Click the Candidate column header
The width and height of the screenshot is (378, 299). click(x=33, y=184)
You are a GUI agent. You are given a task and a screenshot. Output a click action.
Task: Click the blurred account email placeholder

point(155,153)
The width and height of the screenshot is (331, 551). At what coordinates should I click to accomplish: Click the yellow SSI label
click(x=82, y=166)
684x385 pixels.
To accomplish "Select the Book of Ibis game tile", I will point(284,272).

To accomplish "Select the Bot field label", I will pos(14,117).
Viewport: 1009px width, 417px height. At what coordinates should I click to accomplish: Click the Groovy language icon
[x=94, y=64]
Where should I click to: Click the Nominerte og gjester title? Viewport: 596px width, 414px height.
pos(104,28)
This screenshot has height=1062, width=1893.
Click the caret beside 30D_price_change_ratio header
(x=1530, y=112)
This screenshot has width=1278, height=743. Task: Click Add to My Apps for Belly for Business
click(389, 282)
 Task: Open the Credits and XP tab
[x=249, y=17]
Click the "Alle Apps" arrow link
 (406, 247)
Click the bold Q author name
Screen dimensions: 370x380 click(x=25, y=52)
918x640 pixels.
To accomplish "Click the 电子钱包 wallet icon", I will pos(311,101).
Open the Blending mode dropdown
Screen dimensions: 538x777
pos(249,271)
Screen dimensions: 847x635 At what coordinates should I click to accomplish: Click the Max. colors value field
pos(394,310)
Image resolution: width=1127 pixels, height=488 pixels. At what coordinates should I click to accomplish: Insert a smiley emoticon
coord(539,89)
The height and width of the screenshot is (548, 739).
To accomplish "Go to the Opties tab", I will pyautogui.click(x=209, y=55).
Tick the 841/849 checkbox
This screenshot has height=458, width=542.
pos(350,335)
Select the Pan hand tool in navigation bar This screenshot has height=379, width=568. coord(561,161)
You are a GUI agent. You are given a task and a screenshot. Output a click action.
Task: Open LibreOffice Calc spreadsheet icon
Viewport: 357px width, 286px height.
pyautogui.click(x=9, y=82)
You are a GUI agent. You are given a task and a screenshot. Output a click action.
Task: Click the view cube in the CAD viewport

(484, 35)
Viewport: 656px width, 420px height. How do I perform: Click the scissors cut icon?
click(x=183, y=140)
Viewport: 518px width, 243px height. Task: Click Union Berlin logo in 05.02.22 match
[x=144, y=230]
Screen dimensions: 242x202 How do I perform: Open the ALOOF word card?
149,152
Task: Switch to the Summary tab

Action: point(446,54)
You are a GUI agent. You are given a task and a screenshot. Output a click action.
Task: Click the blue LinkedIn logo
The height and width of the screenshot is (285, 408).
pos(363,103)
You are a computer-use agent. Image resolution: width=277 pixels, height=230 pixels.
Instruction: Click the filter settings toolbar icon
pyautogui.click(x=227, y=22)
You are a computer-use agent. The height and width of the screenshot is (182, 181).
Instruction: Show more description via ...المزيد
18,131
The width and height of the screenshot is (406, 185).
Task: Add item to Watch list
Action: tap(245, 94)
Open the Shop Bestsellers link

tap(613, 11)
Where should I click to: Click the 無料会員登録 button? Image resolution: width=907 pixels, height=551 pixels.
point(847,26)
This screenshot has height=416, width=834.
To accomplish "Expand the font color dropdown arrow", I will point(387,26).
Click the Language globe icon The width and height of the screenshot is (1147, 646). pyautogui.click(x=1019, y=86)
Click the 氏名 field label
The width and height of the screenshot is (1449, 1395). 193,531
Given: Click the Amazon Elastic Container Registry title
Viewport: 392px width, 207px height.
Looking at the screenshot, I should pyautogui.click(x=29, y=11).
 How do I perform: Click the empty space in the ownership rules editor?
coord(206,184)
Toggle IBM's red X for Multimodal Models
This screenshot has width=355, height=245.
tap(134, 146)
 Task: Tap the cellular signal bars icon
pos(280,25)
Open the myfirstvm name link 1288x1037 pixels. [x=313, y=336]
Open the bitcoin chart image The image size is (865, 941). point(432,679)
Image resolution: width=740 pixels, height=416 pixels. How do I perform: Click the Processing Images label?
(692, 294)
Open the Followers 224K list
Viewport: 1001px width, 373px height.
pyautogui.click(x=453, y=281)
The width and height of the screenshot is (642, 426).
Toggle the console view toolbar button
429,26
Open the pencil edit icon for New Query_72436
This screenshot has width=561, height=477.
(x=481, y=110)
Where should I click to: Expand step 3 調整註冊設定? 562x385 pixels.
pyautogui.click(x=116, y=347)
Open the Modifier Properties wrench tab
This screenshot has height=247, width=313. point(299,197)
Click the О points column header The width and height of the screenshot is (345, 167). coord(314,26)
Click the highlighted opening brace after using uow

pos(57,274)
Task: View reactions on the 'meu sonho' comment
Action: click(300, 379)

Work to be completed:
Nothing but the lines from the one containing "Open the pencil edit icon for New Query_72436" to the end of the material should be printed, each exactly as written.

Finished exercise:
Open the pencil edit icon for New Query_72436
This screenshot has width=561, height=477.
(x=481, y=110)
Where should I click to: Expand step 3 調整註冊設定? 562x385 pixels.
pyautogui.click(x=116, y=347)
Open the Modifier Properties wrench tab
This screenshot has height=247, width=313. point(299,197)
Click the О points column header The width and height of the screenshot is (345, 167). coord(314,26)
Click the highlighted opening brace after using uow

pos(57,274)
Task: View reactions on the 'meu sonho' comment
Action: click(300, 379)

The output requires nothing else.